# Magpie's Hybrid mash up



## magpieV6

Hey guys, I've had a play with some of my favourite existing waxes & sealants. I'm looking to make a one off pot for my own personal use from the seven batches I've made. I was great fun! I still plan on making my own homebrew, but wanted a play with these first.

I have 7 different blends, only one I have tried & teated & it was superb!  Please be aware it is at your risk! lol, I've not tried the rest.

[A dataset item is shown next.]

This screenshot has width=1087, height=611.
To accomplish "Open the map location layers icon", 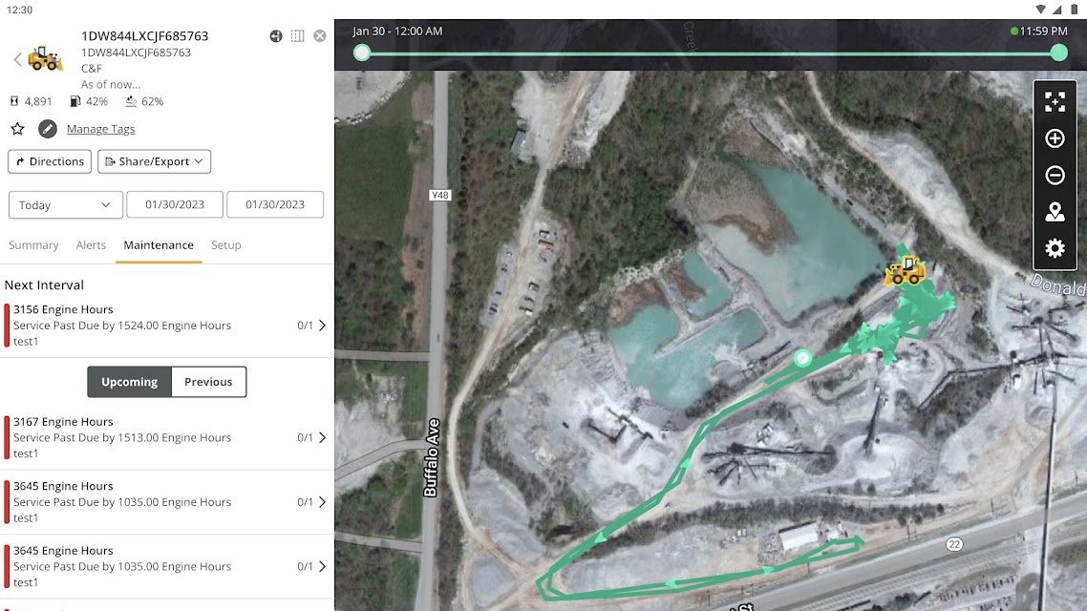I will pos(1055,212).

I will also include a sample of a pre wax cleanser just to keep the test equal to each tester. This will be either lime prime, micro prime or HD cleanse. Just need to sort the sample bottles & they will be on the way to you :thumb:

Here are the waxes, in 20ml tins :argie:


















I can only send out 10 as per the rules :thumb:

Cheers


----------



## id_doug

Very nice, love the heart tins. Something a bit different. I'll test one for you if you like. Love having a play with different waxes


----------



## R7KY D

So what do we need to do to get one ?


Ask ?



May I try one please ?


----------



## Trip tdi

They looks very cute :argie:, my Valentines has started early for 2014 

Send me one please, and I promise to keep it near my pillow at all times


----------



## Culainn

Id love a go please, can pay for postage


----------



## Davemm

Look very nice, would love to try one. be good to try them against another one I have


----------



## magpieV6

Yours guys, i'll cover all the costs 

Cheers peeps! If theres any pref on # then please ask


----------



## R7KY D

I'm really digging that no2 , Same colour as my kitchen


----------



## id_doug

magpieV6 said:


> Yours guys, i'll cover all the costs
> 
> Cheers peeps! If theres any pref on # then please ask


A dark green number 6 looks good to me 

I know the rules state no selling but if I can ever offer you a sample of anything in return let me know :thumb:


----------



## danwel

Yeah I'm up for a whirl, any number will do


----------



## iPlod999

Ill try whats evers left.


----------



## gav1513

was gonna say anything left ill happily try an exoerimental pot :thumb: if of course there is 1 left for me


----------



## Davemm

Are they all from the same starting waxes/sealants ?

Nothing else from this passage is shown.